>> Begin Extract provided

Virgin Mobile - Creating a niche brand
-
A year ago, when Sir Richard Branson, chairman and founder, Virgin Group, bungee-jumped into India's thriving telecom market, he promised to make a difference. "Or else, there would be no point in Virgin doing anything," he claimed.
At the launch, Branson said, "This is the day I have looked forward to for many years. The vibrancy of India's youth and culture truly makes it Virgin territory. At Virgin Mobile, we believe that the existing operators are all pursuing the same strategy: to get as many subscribers as quickly as possible. But Virgin Mobile's strategy is different. We want to deliver a more tailored, more relevant offering for a single, distinct segment."
The company's "think hatke" platform was designed to lure the youth, specifically the 200-215 million urban youth in the age group of 15-25 years. A successful mobile virtual network operator (MVNO) worldwide, Virgin Mobile came to India on a brand franchisee model. The company rolled out services in March 2008 through a 50:50 joint venture with Tata Teleservices Limited (TTSL).

>> End Extract provided
>> Begin Material

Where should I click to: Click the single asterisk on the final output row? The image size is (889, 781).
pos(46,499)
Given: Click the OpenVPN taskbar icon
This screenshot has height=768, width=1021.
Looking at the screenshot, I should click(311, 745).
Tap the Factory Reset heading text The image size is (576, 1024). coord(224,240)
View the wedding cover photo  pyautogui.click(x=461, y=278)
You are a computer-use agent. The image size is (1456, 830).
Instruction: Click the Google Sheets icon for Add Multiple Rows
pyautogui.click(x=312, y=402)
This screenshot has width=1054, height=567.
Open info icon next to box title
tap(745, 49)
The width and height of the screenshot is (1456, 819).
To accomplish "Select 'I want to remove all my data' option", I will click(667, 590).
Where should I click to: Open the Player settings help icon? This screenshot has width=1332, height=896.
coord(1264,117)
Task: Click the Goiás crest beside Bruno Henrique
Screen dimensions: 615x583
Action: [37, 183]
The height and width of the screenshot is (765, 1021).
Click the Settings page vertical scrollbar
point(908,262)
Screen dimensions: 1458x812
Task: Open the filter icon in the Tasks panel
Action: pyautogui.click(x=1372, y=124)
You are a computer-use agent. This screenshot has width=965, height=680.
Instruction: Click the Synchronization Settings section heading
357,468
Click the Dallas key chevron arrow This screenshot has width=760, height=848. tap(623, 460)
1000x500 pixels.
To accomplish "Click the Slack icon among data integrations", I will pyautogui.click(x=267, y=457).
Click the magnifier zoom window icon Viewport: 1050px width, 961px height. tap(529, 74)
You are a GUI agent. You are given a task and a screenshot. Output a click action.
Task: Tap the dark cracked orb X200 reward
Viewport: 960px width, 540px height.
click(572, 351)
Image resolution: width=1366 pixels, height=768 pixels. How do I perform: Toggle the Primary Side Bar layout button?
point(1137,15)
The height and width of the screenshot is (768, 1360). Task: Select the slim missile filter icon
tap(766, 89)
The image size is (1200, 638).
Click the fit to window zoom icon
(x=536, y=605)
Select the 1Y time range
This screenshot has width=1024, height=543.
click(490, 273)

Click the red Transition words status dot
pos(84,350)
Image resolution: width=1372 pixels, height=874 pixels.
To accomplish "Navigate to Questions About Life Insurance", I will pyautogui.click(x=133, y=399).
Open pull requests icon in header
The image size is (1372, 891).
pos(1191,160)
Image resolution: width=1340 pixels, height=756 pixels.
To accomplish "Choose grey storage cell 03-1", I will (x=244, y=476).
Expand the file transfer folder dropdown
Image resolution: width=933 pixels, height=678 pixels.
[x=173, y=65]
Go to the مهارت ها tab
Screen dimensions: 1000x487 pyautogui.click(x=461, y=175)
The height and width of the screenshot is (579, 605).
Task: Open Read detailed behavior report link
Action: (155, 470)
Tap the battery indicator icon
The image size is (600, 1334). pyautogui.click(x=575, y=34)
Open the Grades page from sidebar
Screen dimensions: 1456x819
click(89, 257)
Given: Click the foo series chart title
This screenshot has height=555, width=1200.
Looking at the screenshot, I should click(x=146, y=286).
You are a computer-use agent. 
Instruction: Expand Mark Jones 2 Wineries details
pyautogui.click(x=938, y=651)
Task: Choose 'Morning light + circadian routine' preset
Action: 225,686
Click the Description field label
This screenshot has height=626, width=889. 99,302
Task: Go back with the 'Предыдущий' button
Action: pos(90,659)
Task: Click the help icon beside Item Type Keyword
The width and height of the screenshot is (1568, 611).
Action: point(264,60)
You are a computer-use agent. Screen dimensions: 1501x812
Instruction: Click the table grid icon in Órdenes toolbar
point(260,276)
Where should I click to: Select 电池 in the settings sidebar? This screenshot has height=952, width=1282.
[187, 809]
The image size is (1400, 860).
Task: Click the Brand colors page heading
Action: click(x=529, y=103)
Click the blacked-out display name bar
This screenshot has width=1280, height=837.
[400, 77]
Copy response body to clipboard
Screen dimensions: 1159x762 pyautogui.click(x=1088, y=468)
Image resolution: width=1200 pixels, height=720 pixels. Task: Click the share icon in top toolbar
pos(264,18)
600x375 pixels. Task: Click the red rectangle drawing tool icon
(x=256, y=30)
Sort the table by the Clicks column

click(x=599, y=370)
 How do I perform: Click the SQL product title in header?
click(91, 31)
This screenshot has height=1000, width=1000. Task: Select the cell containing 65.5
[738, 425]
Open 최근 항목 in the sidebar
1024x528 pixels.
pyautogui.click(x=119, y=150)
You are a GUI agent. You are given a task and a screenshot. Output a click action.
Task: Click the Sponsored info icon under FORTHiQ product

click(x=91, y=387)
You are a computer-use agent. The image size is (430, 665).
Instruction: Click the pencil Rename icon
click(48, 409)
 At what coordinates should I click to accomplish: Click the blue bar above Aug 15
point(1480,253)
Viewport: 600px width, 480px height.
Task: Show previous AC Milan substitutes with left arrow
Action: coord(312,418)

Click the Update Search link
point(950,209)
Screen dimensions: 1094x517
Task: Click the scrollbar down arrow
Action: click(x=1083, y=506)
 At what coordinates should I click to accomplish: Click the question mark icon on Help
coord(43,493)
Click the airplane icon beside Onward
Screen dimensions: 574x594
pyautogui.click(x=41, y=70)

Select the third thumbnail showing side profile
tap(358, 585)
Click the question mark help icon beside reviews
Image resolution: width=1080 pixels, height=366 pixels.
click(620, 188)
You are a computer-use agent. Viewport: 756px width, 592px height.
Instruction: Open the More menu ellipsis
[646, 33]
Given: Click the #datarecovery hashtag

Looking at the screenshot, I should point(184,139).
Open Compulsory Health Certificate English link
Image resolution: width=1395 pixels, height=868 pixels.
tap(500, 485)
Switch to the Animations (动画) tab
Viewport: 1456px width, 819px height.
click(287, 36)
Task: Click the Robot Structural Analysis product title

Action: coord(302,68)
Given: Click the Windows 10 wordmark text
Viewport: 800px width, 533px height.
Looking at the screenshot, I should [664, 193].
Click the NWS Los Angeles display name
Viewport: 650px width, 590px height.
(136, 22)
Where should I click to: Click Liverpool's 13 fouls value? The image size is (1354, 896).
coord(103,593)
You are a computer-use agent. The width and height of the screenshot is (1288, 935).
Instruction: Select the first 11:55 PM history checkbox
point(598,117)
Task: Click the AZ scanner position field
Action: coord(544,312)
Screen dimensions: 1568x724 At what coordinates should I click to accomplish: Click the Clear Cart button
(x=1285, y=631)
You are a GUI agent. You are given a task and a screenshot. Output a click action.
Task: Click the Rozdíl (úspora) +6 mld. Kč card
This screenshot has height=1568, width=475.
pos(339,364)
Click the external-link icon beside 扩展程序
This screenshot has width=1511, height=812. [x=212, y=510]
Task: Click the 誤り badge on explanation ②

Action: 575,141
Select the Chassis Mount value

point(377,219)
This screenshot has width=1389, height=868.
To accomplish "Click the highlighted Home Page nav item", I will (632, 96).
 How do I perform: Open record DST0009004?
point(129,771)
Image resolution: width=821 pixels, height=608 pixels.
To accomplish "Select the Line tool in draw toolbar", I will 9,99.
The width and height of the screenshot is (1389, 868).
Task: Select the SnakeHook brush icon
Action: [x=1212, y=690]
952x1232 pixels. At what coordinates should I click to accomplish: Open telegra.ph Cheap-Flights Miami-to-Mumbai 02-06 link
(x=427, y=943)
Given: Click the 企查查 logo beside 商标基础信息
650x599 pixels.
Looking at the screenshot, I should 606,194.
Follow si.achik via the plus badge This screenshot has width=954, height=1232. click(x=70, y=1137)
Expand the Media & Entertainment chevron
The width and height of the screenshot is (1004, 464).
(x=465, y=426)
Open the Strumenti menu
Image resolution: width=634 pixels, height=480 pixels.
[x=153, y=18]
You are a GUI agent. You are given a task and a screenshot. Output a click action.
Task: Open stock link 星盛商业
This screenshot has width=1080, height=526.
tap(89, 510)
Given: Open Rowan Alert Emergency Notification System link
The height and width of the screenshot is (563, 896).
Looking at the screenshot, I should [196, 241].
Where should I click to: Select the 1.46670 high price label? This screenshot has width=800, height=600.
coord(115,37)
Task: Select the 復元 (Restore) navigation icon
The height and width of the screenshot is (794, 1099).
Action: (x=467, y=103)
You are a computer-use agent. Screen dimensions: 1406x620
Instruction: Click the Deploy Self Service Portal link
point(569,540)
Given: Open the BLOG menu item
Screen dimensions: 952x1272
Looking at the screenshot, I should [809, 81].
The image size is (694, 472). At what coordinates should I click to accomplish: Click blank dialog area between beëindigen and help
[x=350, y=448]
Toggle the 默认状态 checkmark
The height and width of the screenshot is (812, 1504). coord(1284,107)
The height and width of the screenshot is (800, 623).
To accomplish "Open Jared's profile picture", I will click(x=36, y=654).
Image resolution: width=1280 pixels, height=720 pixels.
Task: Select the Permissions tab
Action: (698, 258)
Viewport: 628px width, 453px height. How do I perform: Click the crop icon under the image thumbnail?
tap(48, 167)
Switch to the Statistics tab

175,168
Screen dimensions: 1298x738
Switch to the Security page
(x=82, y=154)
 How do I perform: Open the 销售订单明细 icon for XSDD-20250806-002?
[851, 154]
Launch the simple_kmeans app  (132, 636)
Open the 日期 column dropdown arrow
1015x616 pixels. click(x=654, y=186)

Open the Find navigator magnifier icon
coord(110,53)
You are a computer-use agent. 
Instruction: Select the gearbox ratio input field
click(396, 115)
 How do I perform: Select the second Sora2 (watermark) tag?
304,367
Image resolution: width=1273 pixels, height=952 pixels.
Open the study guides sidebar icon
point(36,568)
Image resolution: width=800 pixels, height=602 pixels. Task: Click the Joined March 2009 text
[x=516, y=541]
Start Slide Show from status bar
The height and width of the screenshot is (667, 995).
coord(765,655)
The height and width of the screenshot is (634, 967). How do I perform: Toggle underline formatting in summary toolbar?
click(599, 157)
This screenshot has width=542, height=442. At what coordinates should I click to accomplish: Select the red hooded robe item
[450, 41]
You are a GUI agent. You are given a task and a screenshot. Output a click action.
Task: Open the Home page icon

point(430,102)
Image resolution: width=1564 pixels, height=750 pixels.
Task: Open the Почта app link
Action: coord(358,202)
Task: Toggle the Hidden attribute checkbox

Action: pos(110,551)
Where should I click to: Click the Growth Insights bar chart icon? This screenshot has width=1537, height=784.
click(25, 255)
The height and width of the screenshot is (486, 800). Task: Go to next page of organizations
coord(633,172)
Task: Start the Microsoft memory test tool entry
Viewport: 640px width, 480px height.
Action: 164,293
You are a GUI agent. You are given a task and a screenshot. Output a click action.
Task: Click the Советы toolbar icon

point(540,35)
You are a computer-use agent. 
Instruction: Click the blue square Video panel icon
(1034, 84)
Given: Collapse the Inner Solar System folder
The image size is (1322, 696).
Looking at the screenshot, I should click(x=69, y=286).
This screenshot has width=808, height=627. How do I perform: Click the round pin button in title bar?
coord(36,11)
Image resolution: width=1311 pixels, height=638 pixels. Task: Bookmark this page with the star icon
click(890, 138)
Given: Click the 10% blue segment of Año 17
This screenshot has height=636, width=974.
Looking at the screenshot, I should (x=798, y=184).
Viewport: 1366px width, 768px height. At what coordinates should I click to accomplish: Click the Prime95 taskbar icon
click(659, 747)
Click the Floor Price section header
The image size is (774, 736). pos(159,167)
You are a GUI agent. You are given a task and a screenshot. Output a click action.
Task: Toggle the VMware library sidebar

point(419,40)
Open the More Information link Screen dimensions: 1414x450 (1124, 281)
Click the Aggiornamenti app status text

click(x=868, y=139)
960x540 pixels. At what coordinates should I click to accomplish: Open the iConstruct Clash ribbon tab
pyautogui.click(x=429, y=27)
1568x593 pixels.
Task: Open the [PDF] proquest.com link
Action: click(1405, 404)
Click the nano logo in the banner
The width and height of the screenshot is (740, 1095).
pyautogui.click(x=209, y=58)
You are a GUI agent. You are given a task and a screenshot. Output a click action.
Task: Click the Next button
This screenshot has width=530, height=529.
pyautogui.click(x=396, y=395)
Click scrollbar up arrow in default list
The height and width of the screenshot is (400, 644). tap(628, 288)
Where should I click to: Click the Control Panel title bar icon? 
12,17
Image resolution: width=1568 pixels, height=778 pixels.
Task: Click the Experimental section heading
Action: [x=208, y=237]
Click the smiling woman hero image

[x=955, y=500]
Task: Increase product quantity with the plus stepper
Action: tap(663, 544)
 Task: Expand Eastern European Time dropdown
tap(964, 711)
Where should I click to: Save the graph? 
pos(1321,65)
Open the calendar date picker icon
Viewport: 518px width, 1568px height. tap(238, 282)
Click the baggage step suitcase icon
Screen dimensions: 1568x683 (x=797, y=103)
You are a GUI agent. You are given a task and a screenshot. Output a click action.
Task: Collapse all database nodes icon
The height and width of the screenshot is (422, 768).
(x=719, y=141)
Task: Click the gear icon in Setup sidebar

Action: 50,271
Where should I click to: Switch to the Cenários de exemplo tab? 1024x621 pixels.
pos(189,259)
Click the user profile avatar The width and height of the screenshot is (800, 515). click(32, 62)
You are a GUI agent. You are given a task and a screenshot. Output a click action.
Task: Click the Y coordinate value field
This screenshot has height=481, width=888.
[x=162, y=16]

>> End Material

## Written task
Copy the Virgin Mobile article again, starting with "At the launch, Branson" and going on through "Teleservices Limited (TTSL).", but swap "subscribers" for "customers". The entries after the Virgin Mobile article stand on their own and have no tie to it.

## Result of the task
At the launch, Branson said, "This is the day I have looked forward to for many years. The vibrancy of India's youth and culture truly makes it Virgin territory. At Virgin Mobile, we believe that the existing operators are all pursuing the same strategy: to get as many customers as quickly as possible. But Virgin Mobile's strategy is different. We want to deliver a more tailored, more relevant offering for a single, distinct segment."
The company's "think hatke" platform was designed to lure the youth, specifically the 200-215 million urban youth in the age group of 15-25 years. A successful mobile virtual network operator (MVNO) worldwide, Virgin Mobile came to India on a brand franchisee model. The company rolled out services in March 2008 through a 50:50 joint venture with Tata Teleservices Limited (TTSL).